Russian seaborne crude exports rebounded in January after falling sharply last month as an EU embargo and a G7 price cap came into effect, according to Rystad Energy estimates.
Russian oil exports by sea rose to a two-month high of 3.2 million barrels per day in the second week of January, after dropping to an average of 2.6 million bpd in December, the Norway-based consultancy said.
“The main conclusion that can already be formulated … is that the effect of sanctions on the volume of Russian crude oil exports has not been as devastating as some industry players predicted,” Rystad Energy said in a report.
India and mainland China remain the key buyers of Russian crude, the report said.
While India, the world’s third-largest oil importing country, increased its Russian oil imports to 1.2 million bpd in December compared with 950,000 bpd in the previous month, "it looks like the January data will be even higher as a significant portion of the unknown flows are likely to end up in the country", Rystad said.
On December 5, the EU and the G7 agreed to introduce a $60 a barrel ceiling on Russian crude imports with an adjustment mechanism to keep the cap at 5 per cent below the market price in retaliation for Moscow's invasion of Ukraine in February.
The ceiling aims to reduce Moscow’s oil and gas revenue, while maintaining adequate supplies of crude on the global energy market.
Despite Western sanctions, Russia — Europe’s top gas supplier and the world’s second-largest crude exporter — has continued selling discounted barrels to countries such as India and China.
“The resilience shown by Russian seaborne exports is a result of the build-up of a fleet of tankers by Russia,” said Rystad Energy.
However, the share of tankers operating with Russian oil that rely on “Western services and insurance” has dropped to 30 per cent after the latest sanctions took effect, compared with 60 per cent in the summer, the report said, citing latest data.
Russian crude exports fell by 200,000 bpd last month, compared with November, according to the International Energy Agency (IEA).
At the same time, Russian diesel exports surged to a multiyear high of 1.2 million bpd, of which 720,000 bpd was destined for the EU, the agency said.
The price cap has had a “significant” effect on oil prices from Russia’s western ports — called the Urals — which currently accounts for about 45 per cent of all Russian exports, said Rystad Energy.
Urals oil from western ports currently sells at a discount of about $40 per barrel to the Brent price, in the range of $40 to $45 per barrel.
Last week, global oil prices gained for the second straight week on prospects of a fuel demand rebound in China, the world’s top crude importer.
Brent, the benchmark for two thirds of the world’s oil, settled 1.71 per cent higher at $87.63 a barrel on Friday.

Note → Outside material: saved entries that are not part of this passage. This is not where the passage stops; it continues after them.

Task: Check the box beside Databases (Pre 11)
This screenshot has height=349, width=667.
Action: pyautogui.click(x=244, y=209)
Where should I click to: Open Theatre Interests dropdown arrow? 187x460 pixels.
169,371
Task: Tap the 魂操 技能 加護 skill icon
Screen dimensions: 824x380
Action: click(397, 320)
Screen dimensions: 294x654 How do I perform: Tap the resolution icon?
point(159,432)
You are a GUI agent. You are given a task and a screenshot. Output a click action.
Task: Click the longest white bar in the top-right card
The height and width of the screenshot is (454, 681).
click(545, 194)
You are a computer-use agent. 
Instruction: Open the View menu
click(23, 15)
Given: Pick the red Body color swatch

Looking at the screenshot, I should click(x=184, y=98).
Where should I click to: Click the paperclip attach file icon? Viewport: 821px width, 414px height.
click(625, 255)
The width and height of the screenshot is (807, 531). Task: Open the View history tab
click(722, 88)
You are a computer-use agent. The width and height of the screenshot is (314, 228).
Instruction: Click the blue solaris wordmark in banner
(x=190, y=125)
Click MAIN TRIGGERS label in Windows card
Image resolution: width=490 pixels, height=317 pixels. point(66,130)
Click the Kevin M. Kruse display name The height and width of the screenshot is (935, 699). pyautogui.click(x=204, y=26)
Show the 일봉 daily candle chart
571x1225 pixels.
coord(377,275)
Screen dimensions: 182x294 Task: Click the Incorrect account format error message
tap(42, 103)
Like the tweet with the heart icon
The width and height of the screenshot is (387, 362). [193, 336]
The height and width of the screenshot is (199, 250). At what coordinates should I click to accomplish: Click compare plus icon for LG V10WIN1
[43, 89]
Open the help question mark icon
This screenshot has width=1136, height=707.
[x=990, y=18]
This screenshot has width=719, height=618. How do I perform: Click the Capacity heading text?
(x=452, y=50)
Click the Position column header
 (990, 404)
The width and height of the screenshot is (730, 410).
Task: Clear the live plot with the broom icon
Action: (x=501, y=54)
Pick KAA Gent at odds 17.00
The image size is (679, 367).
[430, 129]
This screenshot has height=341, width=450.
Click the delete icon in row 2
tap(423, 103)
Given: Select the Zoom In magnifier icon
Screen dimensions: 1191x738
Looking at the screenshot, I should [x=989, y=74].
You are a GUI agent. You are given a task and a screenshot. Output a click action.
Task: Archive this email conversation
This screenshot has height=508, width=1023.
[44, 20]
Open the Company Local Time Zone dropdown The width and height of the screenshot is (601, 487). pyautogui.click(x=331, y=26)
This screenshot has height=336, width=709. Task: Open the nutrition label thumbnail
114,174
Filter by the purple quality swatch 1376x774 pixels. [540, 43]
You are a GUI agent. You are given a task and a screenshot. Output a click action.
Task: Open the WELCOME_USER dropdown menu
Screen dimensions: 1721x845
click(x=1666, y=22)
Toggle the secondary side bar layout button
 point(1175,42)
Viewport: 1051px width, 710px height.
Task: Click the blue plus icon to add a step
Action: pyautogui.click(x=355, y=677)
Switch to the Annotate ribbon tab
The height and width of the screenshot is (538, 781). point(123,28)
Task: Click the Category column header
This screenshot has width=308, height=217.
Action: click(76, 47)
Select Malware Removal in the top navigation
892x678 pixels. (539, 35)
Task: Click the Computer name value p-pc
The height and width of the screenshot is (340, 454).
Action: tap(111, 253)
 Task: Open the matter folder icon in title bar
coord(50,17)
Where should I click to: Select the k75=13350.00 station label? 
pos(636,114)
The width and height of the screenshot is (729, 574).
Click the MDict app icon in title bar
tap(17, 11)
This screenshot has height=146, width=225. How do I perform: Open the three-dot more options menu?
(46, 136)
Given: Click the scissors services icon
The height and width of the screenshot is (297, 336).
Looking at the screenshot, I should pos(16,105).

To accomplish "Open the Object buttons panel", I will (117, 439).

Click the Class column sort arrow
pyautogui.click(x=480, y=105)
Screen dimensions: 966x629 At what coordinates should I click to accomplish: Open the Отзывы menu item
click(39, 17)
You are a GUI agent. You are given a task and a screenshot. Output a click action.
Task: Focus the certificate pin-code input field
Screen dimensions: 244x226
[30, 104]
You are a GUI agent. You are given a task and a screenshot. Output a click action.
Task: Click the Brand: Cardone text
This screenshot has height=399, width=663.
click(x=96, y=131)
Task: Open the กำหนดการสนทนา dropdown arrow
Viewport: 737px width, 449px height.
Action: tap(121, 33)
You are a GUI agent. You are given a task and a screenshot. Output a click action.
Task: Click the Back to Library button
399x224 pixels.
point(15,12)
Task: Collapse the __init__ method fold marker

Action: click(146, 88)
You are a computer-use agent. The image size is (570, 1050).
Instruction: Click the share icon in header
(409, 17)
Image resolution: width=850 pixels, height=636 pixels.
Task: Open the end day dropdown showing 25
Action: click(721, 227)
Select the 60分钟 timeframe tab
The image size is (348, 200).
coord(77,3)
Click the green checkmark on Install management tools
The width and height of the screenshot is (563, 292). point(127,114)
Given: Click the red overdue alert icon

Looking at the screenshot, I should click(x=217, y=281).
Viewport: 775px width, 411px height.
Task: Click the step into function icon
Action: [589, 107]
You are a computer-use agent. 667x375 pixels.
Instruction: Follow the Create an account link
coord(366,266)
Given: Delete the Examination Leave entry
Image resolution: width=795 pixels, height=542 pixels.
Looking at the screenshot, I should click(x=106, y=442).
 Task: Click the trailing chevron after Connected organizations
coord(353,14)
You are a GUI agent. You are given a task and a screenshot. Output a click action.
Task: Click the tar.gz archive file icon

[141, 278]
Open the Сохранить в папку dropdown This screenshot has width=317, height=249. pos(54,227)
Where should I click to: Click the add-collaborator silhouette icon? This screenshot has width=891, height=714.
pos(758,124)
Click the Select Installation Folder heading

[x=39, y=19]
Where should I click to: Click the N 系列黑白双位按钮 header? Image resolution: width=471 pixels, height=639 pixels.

West Texas Intermediate, the gauge that tracks US crude, was up 1.28 per cent at $81.64 a barrel.
Global oil demand will surge to a “record” this year following the end of coronavirus restrictions in China, according to the IEA.
Oil demand will rise by 1.9 million barrels a day to 101.7 million bpd in 2023, said the IEA, which had previously estimated a growth of 1.7 million bpd.
Nearly half the gain in crude demand will come from China, which has reopened its borders for the first time in three years, triggering a sharp rise in airline bookings.
“After a rocky start to the new year 2023, crude oil prices witnessed consistent gains during the second week followed by a volatile third week,” said Junaid Ansari, head of investment strategy and research at Kamco Invest.
“The gains … came after several data points indicated a slowdown in US inflation rates in the near-term as well as higher demand from China,” said Mr Ansari.
“A soft landing is also eyed as economies try to dodge a full-blown recession during the year.”